Papers are sought in the following areas:
The program committee will review papers and provide suggestions for either a poster or oral presentation. Note that scientific contribution is a must; however, we encourage preliminary approaches that partially solve a challenging issue, or solutions that target a problem of interest but are not necessarily state-of-the-art in terms of performance (e.g., a method that scales to 1 trillion images on a mobile phone, but is 2% behind the winner on the latest vision challenge so would not necessarily be considered 'state of the art'). The aim of the workshop is to look to the future, as much as it is to demonstrate successes of the (recent) past.

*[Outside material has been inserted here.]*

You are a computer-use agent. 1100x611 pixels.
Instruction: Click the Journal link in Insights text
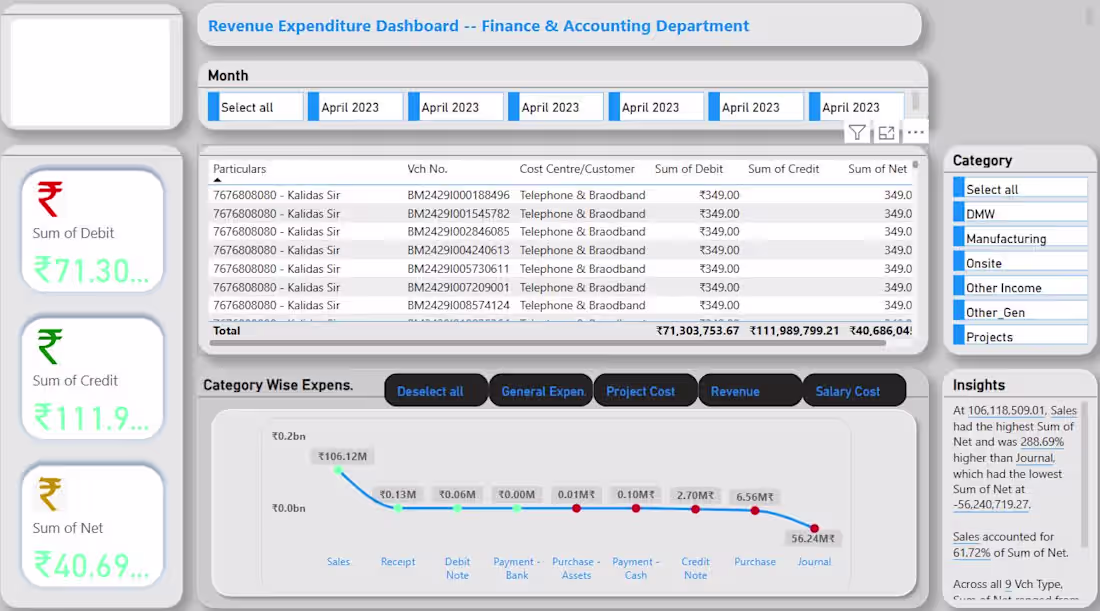pos(1034,458)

We especially solicit posters and/or demos from projects (e.g. internal, NSF funded, EU projects). This can be from projects near completion -- an opportunity to show the community what challenges were addressed and demonstrate and software / datasets / systems that were produced. Alternatively, these can form outlines, ideas, open problems. The idea is to raise awareness of all activities in the joint area of machine learning / computer vision among as many researchers as possible. We will aim to accommodate as many relevant demos/project posters as possible.

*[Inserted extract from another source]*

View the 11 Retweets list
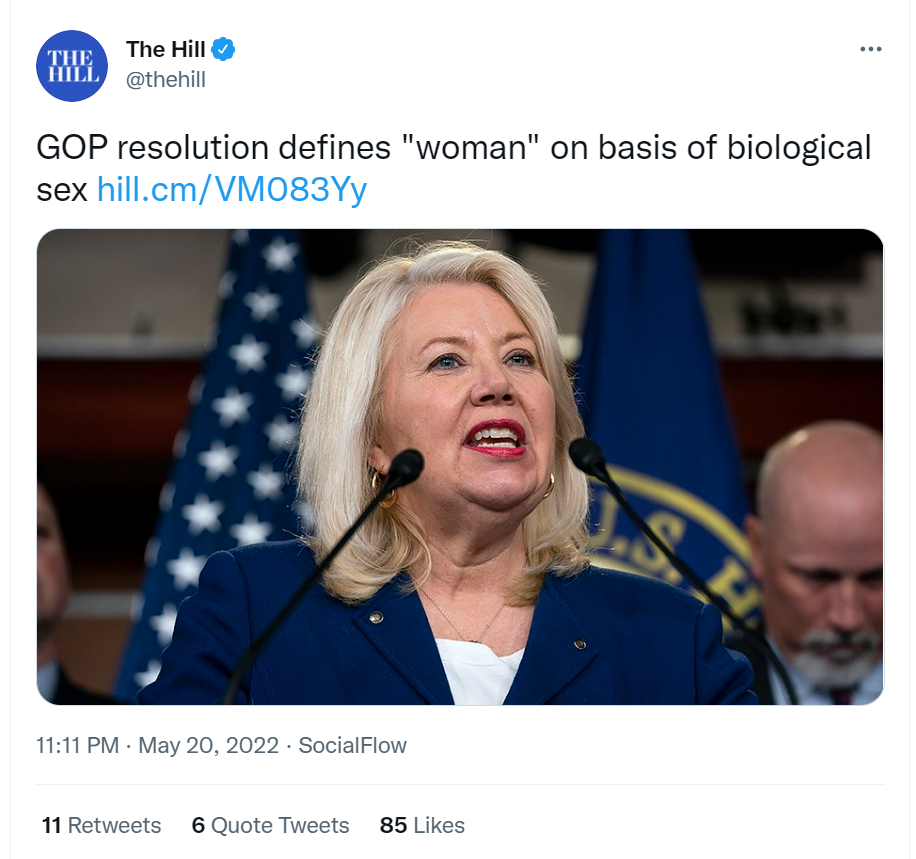 (x=101, y=825)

Our overall aim: is to promote fruitful discussion among researchers from both communities, to raise awareness of work / challenges / projects / datasets, and to provide a relaxed environment in which to discuss these aspects. We are not aiming at a processional mini-conference, the outcome of the workshop should be more than a list of papers to go and read: hopefully you will have new contacts and new research ideas to get very excited about.